Monday, November 28, 2005

This Garrison is Worth Defending


Here’s a handy little experiment you can perform in order to test the political literacy of Canada’s socialists and social democrats.

First, bear these three things in mind:

1) Canada’s engagement in Afghanistan represents one of the largest military mobilizations in this country’s history. 2) Canada is among the world’s top three contributors of military equipment and expertise to the African Union’s faltering efforts to stem the ongoing genocide in Sudan’s Darfur region. 3) In Haiti, Canadian police and Elections Canada officials are working with the United Nations to help Haitians rebuild some democratic capacity from the rubble of their country’s gang-riddled political culture.

Here’s the experiment.

Ask a true-blue New Democratic Party supporter what the NDP’s position is, exactly, on Canada's engagement in Afghanistan, Darfur or Haiti.

Here’s the answer you’re likely to get: Gee. Dunno.

I always find this astonishing. The NDP is Canada’s party of the Left, but on these questions, the NDP has managed to be utterly opaque, or silent, or contradictory, and to many NDP supporters, it doesn’t seem to matter.

Into that intellectual vacuum, Canada’s “anti-war” left has insinuated its own positions, which routinely consist of little more than a) run, and b) hide. If you’re the type that believes liberal democracy, socialism, and international solidarity require rather more robust positions than these, then you will be happy to meet Randall Garrison, the NDP’s candidate in Esquimalt – Juan de Fuca.

Garrison is unafraid to observe that an effective Canadian foreign policy will tend to require a strong military, and he is refreshingly unsatisfied with the substitution of American counterculture pieties for an independent and progressive Canadian foreign policy and military policy.

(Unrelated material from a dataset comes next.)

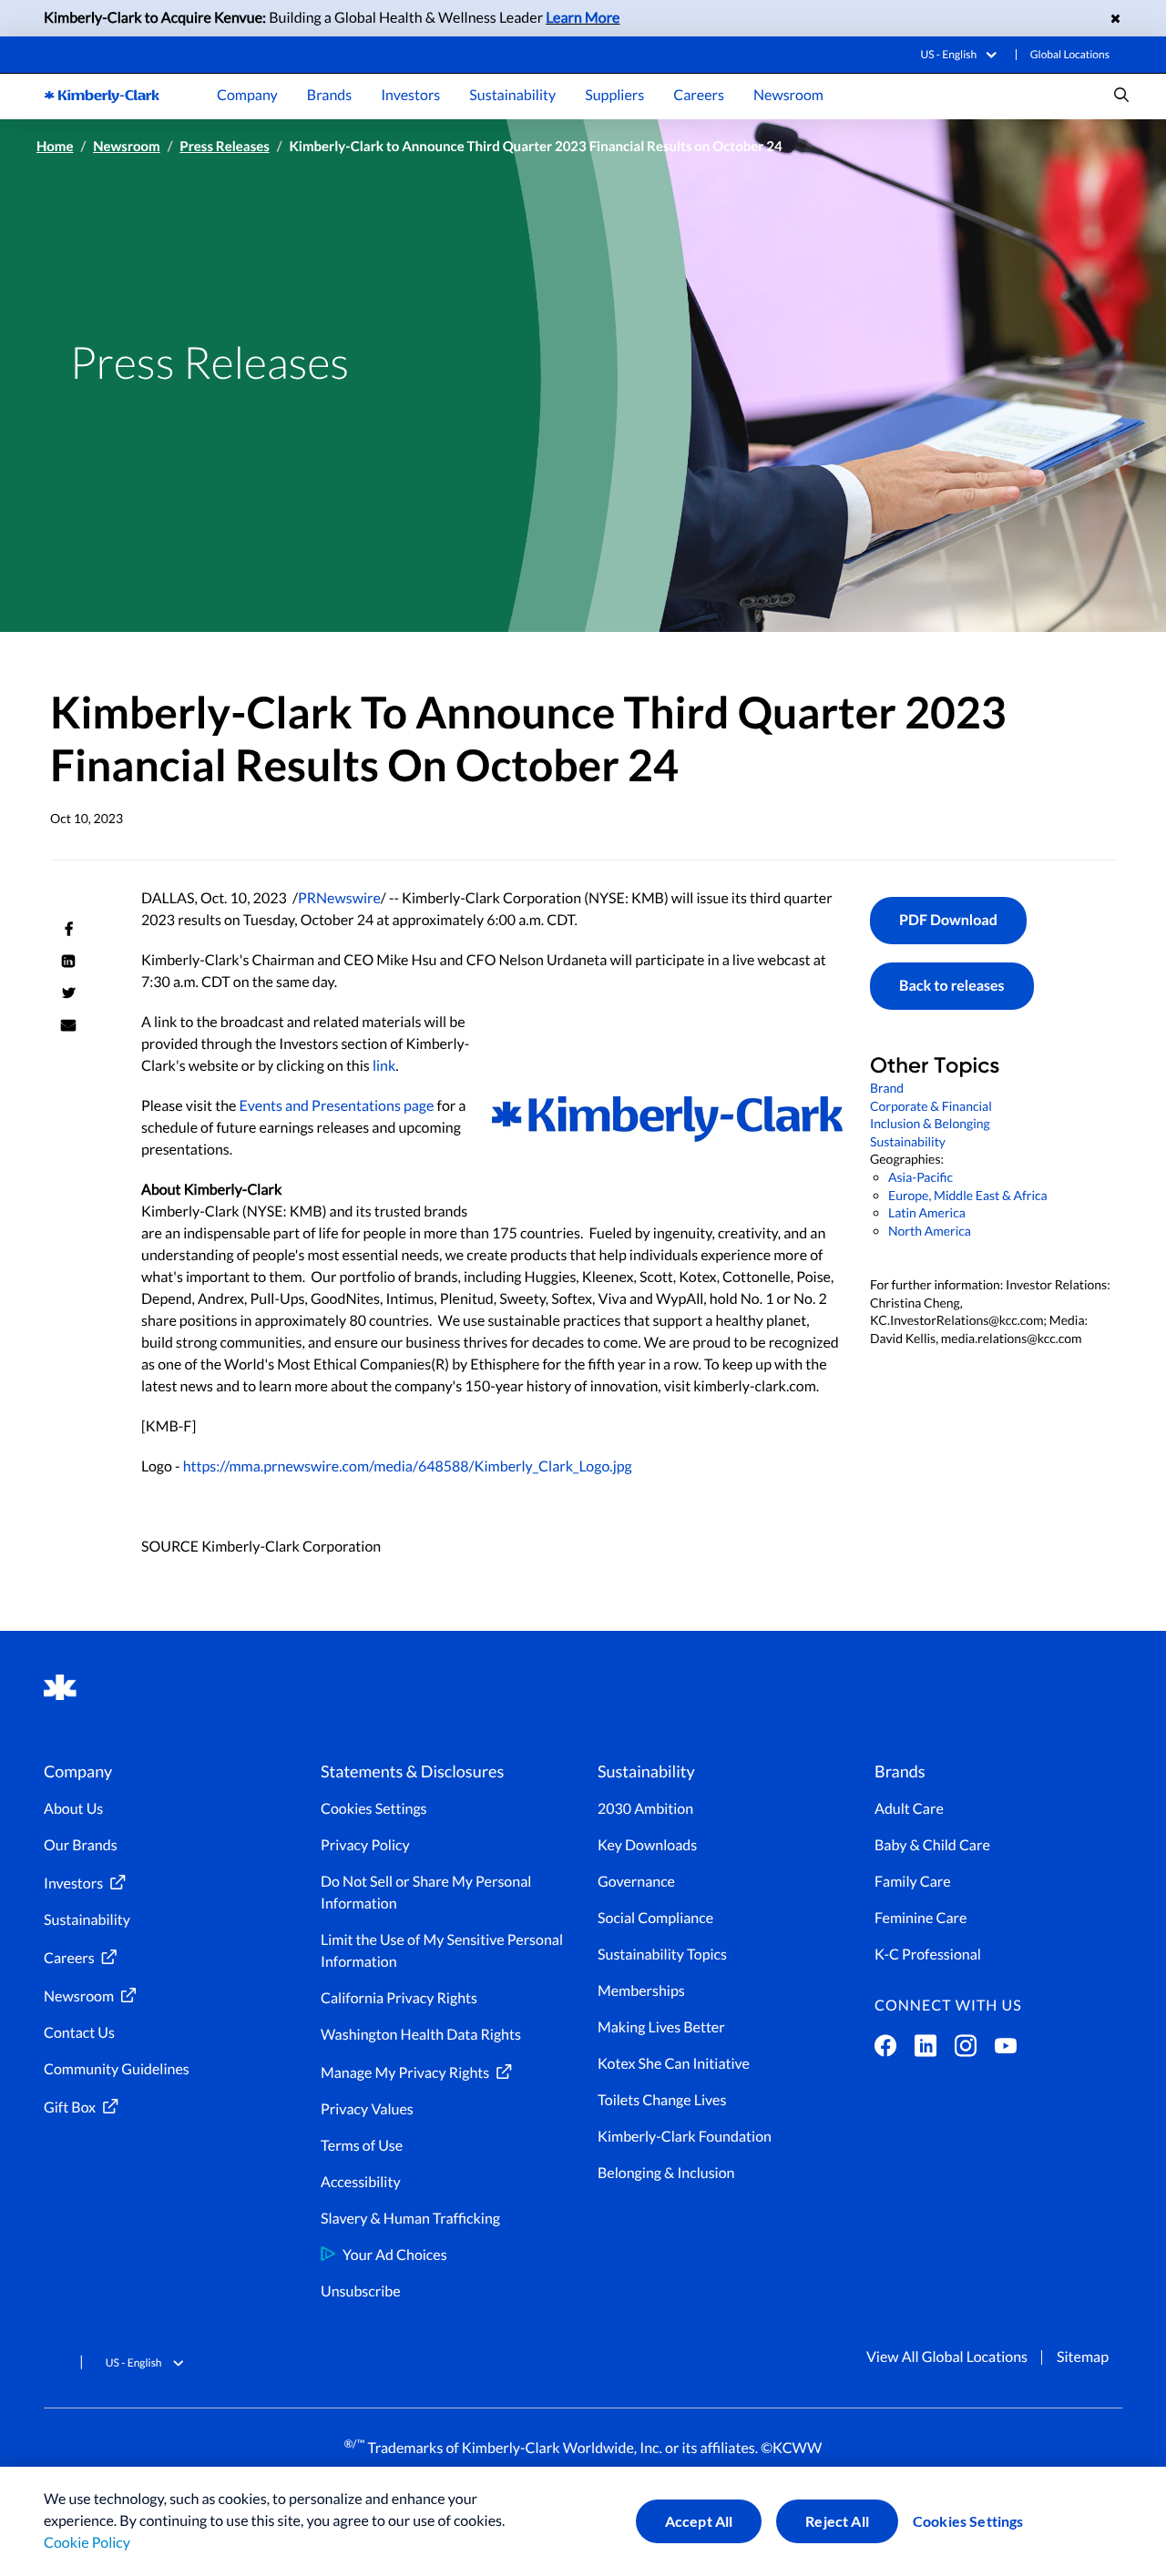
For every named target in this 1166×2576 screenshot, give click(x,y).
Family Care (912, 1881)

Garrison is also unafraid to admit that he doesn’t have all the answers. But when he says, “You know, if you were a woman or a gay person, what happened in Afghanistan wasn’t a war of occupation. It was a liberation,” then right away, you should recognize him as somebody who deserves to be taken seriously.

He’s also shown that he isn’t afraid of the heavy lifting involved in building peace and democracy. Keep an eye on him.